Stored data:
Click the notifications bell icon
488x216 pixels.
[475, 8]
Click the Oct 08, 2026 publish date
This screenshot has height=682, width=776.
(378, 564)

• Assigned task:
Retype the records exactly.

• Result:
Click the notifications bell icon
488x216 pixels.
[475, 8]
Click the Oct 08, 2026 publish date
This screenshot has height=682, width=776.
(378, 564)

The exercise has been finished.